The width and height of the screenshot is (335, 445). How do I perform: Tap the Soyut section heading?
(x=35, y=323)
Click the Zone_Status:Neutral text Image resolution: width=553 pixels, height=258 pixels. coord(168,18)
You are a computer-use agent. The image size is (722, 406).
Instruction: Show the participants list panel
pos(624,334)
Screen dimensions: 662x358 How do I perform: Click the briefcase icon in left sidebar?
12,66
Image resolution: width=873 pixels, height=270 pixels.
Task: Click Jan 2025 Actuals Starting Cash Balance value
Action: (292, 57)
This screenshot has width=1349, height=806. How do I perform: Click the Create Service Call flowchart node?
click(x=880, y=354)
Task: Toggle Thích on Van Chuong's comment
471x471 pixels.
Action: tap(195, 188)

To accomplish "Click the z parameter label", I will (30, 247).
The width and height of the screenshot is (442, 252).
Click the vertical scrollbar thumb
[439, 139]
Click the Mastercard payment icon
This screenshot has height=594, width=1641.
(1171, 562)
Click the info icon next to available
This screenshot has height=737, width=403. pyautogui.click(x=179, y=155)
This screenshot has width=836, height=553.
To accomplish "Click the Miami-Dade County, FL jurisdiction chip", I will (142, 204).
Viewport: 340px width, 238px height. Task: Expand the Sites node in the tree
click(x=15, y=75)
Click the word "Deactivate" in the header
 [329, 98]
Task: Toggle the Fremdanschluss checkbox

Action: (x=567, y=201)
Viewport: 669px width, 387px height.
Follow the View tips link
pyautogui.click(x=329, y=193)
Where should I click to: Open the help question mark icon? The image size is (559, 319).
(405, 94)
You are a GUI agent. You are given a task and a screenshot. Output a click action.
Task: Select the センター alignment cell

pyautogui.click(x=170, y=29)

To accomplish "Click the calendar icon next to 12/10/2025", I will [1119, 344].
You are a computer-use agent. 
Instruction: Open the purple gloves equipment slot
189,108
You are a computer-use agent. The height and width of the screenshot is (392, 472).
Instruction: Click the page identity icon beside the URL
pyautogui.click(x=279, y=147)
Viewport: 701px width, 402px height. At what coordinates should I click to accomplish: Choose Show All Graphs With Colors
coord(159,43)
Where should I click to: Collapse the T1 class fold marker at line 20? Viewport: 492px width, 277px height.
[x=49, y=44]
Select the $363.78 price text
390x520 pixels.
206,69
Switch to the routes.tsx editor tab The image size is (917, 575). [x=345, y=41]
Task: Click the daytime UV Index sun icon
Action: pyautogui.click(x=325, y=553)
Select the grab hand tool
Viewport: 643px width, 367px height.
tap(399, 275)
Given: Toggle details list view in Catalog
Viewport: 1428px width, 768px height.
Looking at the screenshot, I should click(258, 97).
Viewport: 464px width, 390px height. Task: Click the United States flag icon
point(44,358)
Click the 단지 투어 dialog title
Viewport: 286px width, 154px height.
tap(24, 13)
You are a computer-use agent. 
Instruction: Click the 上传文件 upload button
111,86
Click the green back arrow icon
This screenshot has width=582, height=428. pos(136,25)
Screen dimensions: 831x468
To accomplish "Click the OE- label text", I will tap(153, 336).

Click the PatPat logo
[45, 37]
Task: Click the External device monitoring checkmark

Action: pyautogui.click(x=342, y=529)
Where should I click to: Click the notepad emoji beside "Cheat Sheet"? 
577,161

|---|

--- Exercise directions ---
Looking only at the data above, say how many of its lines contain the string "label", and nothing more.

--- Answer ---
2